When using my PowerBook G4, I sometimes feel the zap of static electricity when I first touch it...and if my finger was close enough to the trackpad, the zap 'stuns' the trackpad for several seconds. It's difficult to move the cursor very far. After several seconds the responsiveness returns and everything is normal. This is with the factory power supply and either the two prong adapter or cable with grounded plug.

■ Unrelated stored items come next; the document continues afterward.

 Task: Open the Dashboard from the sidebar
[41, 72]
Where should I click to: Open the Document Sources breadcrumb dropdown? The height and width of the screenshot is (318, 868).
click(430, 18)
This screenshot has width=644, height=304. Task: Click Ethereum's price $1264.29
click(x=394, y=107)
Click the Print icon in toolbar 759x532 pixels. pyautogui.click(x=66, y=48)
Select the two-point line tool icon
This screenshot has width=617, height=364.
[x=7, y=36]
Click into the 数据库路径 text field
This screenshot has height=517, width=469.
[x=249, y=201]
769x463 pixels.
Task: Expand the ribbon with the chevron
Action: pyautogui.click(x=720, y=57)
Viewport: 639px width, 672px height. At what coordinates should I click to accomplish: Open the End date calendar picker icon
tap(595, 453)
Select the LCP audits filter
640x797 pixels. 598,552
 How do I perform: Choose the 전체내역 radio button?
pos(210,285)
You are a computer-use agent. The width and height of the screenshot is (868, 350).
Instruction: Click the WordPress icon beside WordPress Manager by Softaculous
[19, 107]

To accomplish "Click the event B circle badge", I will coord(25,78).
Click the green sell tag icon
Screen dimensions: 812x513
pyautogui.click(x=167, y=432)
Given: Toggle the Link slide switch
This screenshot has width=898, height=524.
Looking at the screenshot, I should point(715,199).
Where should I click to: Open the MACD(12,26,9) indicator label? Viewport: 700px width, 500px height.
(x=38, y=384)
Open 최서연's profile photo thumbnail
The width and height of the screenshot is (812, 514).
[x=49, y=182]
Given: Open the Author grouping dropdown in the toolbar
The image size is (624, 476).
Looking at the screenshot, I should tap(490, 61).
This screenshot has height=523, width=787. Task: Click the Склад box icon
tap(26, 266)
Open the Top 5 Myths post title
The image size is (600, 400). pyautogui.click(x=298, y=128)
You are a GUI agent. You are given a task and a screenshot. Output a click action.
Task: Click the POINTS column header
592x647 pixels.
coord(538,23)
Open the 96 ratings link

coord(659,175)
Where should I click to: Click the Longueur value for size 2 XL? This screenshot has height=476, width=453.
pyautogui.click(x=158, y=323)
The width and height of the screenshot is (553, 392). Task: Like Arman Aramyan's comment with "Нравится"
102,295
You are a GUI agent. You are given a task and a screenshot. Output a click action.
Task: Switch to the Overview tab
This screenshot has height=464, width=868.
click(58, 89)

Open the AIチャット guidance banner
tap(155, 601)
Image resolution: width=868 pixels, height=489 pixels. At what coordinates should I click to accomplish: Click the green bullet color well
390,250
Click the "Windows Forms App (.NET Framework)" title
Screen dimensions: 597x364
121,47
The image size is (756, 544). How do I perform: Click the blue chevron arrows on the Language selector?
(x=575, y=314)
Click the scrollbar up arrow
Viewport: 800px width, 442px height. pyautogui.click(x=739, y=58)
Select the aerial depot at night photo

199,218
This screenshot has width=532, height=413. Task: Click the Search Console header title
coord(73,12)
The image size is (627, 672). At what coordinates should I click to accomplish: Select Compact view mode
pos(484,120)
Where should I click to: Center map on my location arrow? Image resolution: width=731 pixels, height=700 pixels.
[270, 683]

Also my Mac Pro (and my previous machine, a PowerMac G5) seems susceptible to static. Apparently my desk chair builds up a charge when I'm sitting at the computer for long periods and if I put the computer to sleep and then get out of the chair, the computer wakes back up. My G5 did the exact same thing. The other morning it was particularly cold and I draped a shirt over the back of my chair and the static from that woke the computer. As I walked into the room I could feel the shirt crackling and raising the hair on my arm.
The Mac Pro has a grounded plug, but the machine is sitting on a carpeted floor under my desk... I've been wondering if I should find a mat or something to put it on.
Crazy, huh?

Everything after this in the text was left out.